Nesse dia, foi aprovada uma Resolução de Conselho de Ministros importante para a elétrica nacional relacionada, que previa a extinção dos contratos de aquisição de electricidade (CAE) – que obrigam a que toda a electricidade gerada seja vendida pelos produtores à REN – e a sua substituição pelos custos de manutenção do equilíbrio contratual (CMEC). Estabelecia que o valor do equilíbrio económico-financeiro para cada centro electroprodutor hídrico a fixar pelo governo seria “calculado tendo por base o valor identificado em duas avaliações realizadas por entidades financeiras independentes de elevada reputação”.
Só que nesta altura, diz o Ministério Público, os relatórios da Caixa BI e do Crédit Suisse já se encontravam concluídos: o primeiro desde 29 de janeiro e o segundo desde 15 de fevereiro de 2007, quatro meses antes de um despacho conjunto, de 15 de junho, que aludia expressamente ao mesmo.
À pergunta da VISÃO sobre se teve encontros com António Mexia em 2005, antes de aquele ser nomeado presidente do conselho de administração da EDP, Manuel Pinho respondeu que Mexia “foi nomeado apenas em 2006”: “Lembro-me de ter tido um encontro com António Mexia a seu pedido em 2005, quando ele me solicitou uma audiência. Que me lembre, não tive qualquer outro encontro com ele até ser nomeado, mas já passaram quase 15 anos.” O ex-ministro da Economia nega ainda que Ricardo Salgado tenha tido qualquer interferência na escolha de Mexia para o cargo na EDP: “A nomeação de António Mexia é resultado de uma proposta de um grupo de acionistas privados do qual Ricardo Salgado não fazia parte. Recordo-me de quando, onde e como surgiu a ideia de nomear António Mexia, que teve lugar ao mesmo tempo que o modelo de governação da empresa foi mudado no sentido de contemplar um CGS com poderes muito reforçados. Vários investidores olharam para a EDP e as propostas de nomeação dos novos responsáveis pela EDP eram totalmente públicas.” Sobre se teve ou não algum encontro com Mexia e José Sócrates, na residência oficial do então primeiro-ministro, Manuel Pinho diz que, a tantos anos de distância, “seria necessário consultar as agendas” mas frisa que “o principal interlocutor do governo na EDP era o presidente do CGS, Dr. António Almeida”: “Se a pergunta se refere a ter discutido os CMEC´s ou a extensão do domínio hídrico a resposta é não.”
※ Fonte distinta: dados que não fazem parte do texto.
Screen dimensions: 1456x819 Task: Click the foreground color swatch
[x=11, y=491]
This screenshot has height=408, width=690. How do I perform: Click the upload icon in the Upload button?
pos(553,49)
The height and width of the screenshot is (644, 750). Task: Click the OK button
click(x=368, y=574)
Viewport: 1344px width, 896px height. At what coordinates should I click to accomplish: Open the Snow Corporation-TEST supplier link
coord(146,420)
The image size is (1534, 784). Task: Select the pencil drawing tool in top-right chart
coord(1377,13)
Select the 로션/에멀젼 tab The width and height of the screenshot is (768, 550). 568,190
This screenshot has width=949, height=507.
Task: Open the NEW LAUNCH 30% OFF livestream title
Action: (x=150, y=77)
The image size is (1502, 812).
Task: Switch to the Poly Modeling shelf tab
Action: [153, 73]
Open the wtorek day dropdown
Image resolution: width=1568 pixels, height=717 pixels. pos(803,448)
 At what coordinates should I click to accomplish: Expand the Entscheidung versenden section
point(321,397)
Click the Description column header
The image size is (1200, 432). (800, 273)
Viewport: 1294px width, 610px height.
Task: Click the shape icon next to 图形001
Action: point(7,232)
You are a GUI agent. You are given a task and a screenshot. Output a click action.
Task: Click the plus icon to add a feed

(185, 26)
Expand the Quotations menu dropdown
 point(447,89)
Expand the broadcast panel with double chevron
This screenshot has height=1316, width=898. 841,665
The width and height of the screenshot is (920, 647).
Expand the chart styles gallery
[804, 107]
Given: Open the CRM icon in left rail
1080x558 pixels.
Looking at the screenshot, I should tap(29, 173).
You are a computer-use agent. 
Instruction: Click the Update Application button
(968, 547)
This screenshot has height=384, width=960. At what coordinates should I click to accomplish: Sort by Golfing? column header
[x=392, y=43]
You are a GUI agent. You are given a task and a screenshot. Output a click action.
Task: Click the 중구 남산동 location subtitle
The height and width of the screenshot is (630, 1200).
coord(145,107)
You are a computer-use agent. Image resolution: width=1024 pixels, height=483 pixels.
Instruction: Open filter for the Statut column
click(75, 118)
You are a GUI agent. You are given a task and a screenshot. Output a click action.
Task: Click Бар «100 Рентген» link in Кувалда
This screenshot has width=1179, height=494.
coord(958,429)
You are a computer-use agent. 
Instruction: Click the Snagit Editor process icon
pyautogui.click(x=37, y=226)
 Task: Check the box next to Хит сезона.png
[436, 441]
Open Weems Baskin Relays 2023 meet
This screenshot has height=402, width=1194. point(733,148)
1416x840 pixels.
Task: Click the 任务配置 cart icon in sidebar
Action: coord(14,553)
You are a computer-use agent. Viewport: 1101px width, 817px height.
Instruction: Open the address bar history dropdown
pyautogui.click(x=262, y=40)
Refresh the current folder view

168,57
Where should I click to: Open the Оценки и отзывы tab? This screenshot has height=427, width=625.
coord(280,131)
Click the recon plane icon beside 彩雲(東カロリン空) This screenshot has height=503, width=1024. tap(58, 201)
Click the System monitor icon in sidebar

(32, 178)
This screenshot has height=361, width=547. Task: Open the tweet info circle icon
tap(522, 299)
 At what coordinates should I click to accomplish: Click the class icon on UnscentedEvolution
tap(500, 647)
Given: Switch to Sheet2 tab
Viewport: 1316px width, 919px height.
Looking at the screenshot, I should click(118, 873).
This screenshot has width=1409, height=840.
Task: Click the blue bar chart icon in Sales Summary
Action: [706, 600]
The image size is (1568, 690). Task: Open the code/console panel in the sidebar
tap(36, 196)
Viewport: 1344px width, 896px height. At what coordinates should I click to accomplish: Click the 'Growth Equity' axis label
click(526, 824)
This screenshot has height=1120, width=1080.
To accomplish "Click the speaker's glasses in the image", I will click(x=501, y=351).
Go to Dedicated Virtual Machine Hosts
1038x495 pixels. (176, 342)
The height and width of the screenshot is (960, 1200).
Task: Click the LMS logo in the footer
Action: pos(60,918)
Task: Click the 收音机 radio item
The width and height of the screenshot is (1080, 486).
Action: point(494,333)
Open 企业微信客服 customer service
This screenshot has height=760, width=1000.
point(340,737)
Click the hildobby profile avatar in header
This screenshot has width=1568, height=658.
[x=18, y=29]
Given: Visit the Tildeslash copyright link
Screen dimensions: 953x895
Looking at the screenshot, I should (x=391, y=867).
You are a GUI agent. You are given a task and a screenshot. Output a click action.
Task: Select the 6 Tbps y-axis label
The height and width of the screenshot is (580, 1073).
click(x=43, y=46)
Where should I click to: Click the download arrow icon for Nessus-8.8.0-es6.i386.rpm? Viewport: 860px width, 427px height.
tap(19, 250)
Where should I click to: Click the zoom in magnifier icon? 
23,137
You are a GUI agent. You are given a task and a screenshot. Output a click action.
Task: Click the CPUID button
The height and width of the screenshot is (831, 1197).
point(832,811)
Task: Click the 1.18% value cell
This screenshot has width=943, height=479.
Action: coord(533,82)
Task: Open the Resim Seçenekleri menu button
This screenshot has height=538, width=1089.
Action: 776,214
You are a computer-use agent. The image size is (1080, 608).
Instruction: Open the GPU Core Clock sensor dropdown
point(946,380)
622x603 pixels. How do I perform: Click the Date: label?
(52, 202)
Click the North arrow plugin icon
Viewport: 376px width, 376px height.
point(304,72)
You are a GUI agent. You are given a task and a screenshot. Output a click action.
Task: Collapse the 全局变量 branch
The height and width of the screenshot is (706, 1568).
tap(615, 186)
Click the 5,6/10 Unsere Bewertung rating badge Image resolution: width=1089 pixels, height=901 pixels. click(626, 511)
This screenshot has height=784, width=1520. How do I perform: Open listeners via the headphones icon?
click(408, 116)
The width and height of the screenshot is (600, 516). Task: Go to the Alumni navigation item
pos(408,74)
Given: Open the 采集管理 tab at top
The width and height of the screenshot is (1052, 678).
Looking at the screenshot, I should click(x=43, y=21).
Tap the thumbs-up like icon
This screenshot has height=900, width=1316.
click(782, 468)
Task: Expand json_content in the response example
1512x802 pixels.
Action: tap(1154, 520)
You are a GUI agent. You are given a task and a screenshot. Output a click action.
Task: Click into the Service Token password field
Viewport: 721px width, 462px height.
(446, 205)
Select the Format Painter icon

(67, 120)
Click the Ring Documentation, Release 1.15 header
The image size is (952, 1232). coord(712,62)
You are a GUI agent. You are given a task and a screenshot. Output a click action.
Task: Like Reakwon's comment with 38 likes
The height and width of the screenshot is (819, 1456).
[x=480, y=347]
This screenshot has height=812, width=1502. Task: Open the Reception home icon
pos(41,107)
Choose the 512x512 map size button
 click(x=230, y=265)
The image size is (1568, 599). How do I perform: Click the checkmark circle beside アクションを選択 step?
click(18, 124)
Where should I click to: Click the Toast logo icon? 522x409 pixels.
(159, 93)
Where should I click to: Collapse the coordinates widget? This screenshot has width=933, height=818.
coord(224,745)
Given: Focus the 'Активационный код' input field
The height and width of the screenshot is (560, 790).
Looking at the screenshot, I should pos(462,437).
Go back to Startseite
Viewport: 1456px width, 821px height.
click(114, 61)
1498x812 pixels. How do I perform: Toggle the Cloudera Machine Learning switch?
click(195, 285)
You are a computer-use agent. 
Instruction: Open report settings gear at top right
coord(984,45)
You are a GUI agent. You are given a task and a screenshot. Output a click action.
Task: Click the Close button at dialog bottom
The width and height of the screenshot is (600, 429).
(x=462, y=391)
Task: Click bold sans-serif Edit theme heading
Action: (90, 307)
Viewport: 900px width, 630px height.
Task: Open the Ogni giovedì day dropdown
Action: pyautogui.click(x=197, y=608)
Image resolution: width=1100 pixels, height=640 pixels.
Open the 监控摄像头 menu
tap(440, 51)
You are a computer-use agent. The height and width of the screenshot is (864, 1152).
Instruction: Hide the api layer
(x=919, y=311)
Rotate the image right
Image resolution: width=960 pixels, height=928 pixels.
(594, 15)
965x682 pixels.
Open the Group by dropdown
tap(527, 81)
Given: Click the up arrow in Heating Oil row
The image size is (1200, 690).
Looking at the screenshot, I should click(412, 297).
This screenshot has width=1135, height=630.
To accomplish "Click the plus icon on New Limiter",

Já António Mexia, questionado sobre se teria conhecimento de interferências de Ricardo Salgado para que fosse nomeado presidente do conselho de administração da EDP, respondeu que o processo da sua eleição “foi conduzido entre os então três maiores acionistas privados da EDP, a saber, a Cajustur, José de Mello e o BCP e o Estado Português”: “Nos termos então acordados, a estes três acionistas privados coube proceder à indicação do Presidente do Conselho de Administração Executivo, cabendo ao Estado Português indicar o Presidente do Conselho Geral de Supervisão, o que fez, tendo designado o Dr. António de Almeida.”
Confrontado com perguntas sobre se teve encontros com Manuel Pinho antes de ser nomeado presidente do conselho de administração da EDP, ou se alguma vez teve reuniões conjuntas com Pinho e José Sócrates, António Mexia disse à VISÃO que “antes da eleição para presidente do Conselho de Administração Executiva da EDP, nunca teve contatos ou reuniões com o então primeiro-ministro”. Nos esclarecimentos prestados através do seu advogado, João Medeiros, diz-se que “não existiram quaisquer reuniões entre o Dr. António Mexia e o Dr. Ricardo Salgado ou, aliás, entre o Dr. António Mexia e qualquer outra pessoa ligada ao Grupo Espírito Santo, já que, como anteriormente referido, esta entidade não teve intervenção no processo de indicação do Presidente do Conselho de Administração Executivo da EDP”.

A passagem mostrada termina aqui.